A. Monolayers and spheroids of human mesothelioma cell line, NCI-H226, and primary mesothelioma lines NCI-M-03 and NCI-M-13. Scale bars, 400 µm (except 200 µm for NCI-M-13 spheroids). B. Immunohistochemical staining of an NCI-H226 spheroid (see Methods ). (a) Mesothelin stains both the membrane and cytoplasm. (b) Calretinin stains both the nuclei and cytoplasm. (c) HBME-1 exhibits a focal membranous staining pattern (arrows). (d) Cytokeratin 5/6 exhibits a focal cytoplasmic staining pattern. (e) WT-1 stains the nuclei. (f) Thrombomodulin exhibits a focal membranous staining pattern close to the rim (arrows).

Figure 2. Anti-tumor immunotoxin activity on mesothelioma monolayers and spheroids.

Cells treated with SS1P and BL22. A. Cell growth inhibition (WST-8 assays) of NCI-H226. IC₅₀ of SS1P for spheroids was >1000 ng/mL. IC₅₀ for monolayers was ∼10 ng/mL. B. Cell viability (CellTiter-Glo Luminescent assays) of NCI-H226. IC₅₀ of SS1P for spheroids was >1000 ng/mL. IC₅₀ for monolayers was ∼5 ng/mL. C. Primary mesothelioma lines NCI-M-03 and NCI-M-13 treated with 100 ng/mL of SS1P. 2D, monolayers; 3D, spheroids. *p<0.01.

Figure 3. Mesothelin expression in mesothelioma monolayers and spheroids.

NCI-H226 cells incubated with an anti-mesothelin mAb (MN) and detected with goat anti-mouse IgG conjugated with Alexa488 by flow cytometry.

Figure 4. Penetration of Alexa488-labeled immunotoxin SS1P in tumor spheroids.

A. SS1P labeled with Alexa488 (green fluorescence).

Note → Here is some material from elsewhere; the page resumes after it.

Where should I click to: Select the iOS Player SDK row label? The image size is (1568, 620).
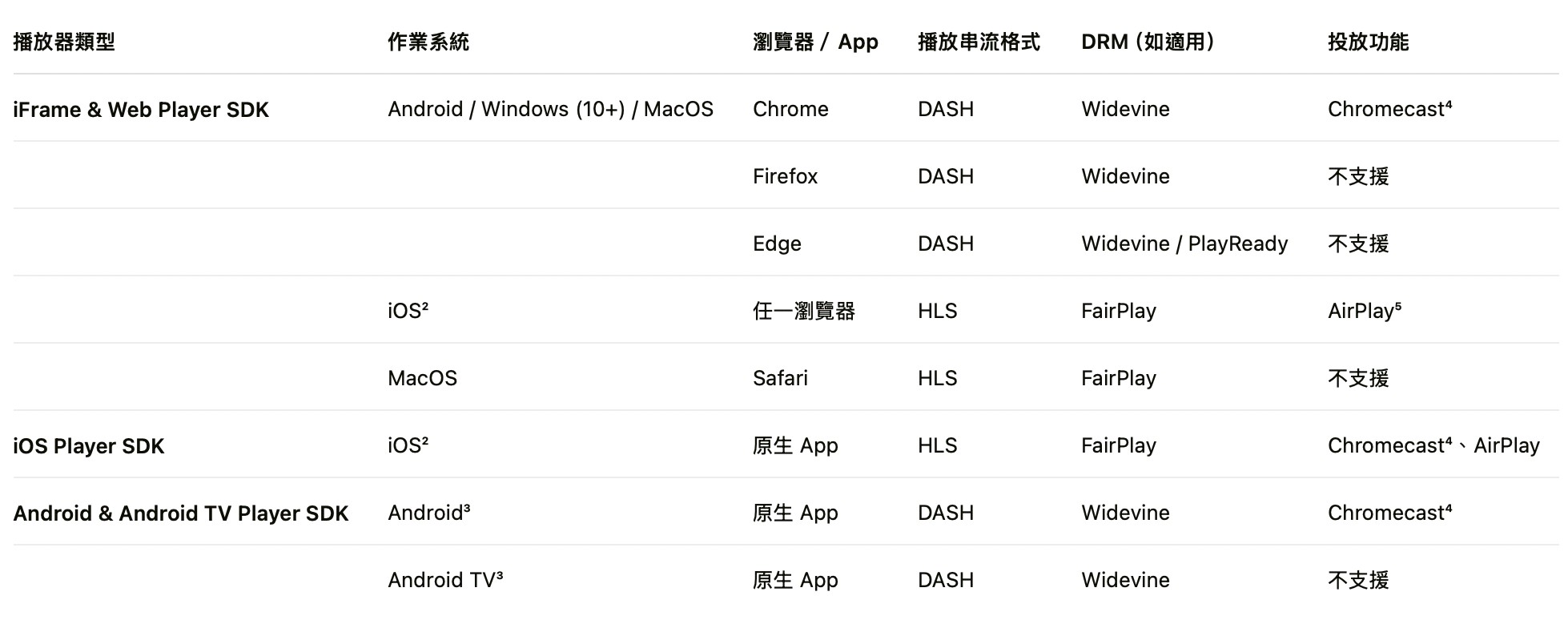(x=89, y=446)
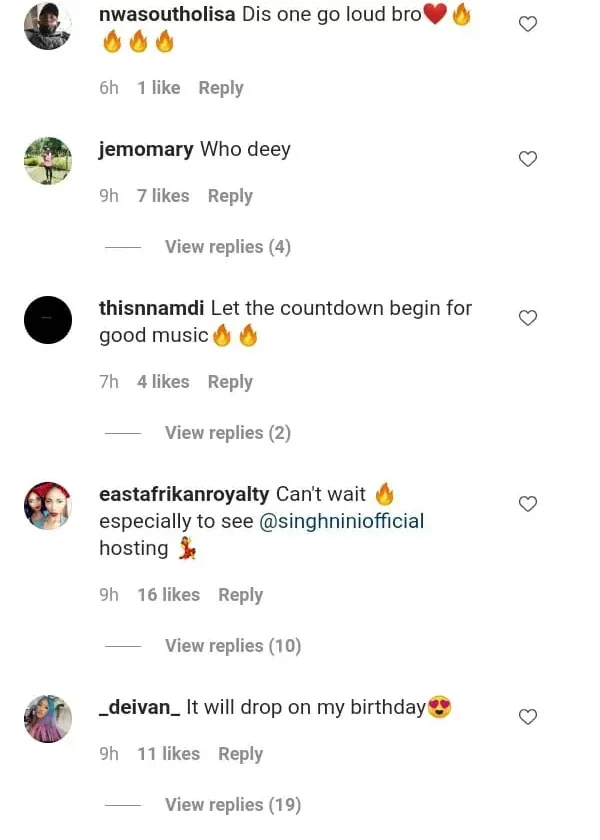View the 16 likes on eastafrikanroyalty's comment
This screenshot has height=840, width=600.
point(168,595)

A cross section close to the middle of an NCI-H226 spheroid evaluated at hours 0, 8 and 16 using confocal microscopy. B. Overlay of bright field and fluorescence images of a spheroid. C. Mean fluorescence intensity of SS1P (see Methods ). Scale bars, 400 µm.

Figure 5. Electron microscopy of cell contacts in NCI-H226 mesothelioma spheroids.

A and B. SEM analysis showing microvilli (arrow). Scale bars, 200 µm (A) and 10 µm (B). C and D. Ultrathin sections (TEM). Presence of intracellular tight junctions (arrow). Scale bar, 0.5 µm. E. Number of cellular junctions in the core and rim areas.

Figure 6. Expression of cell junction and Bcl-2 signaling proteins in NCI-H226 monolayers and spheroids.

A. Protein expression of E-Cadherin, ZO-1, Connexin-32, Mcl-1, Bcl-xL, Bid, Bak, Bax, and β-actin examined by Western blot. B. Molecular mechanisms underlying drug resistance in tumor spheroids.

Figure 7. Sensitizing spheroids to immunotoxin therapy in vitro.

A. Silencing E-Cadherin expression by siRNA. siE-Cad, E-Cadherin siRNA. 2D: monolayers; 3D: spheroids. B. Silencing E-Cadherin enhanced the anti-tumor activity of SS1P. Cell growth was assessed by incubation with WST-8 with values normalized (%) relative to the growth of the non-silencing siRNA (* p<0.05). C and D. An anti-adhesive mAb targeting E-Cadherin (SHE78-7) enhanced the anti-tumor activity of SS1P when added before the formation of spheroids (Pre) (* p<0.05), but not after (Post). Arrow, lysed cell debris. Scale bars, 400 µm. NS, not significant.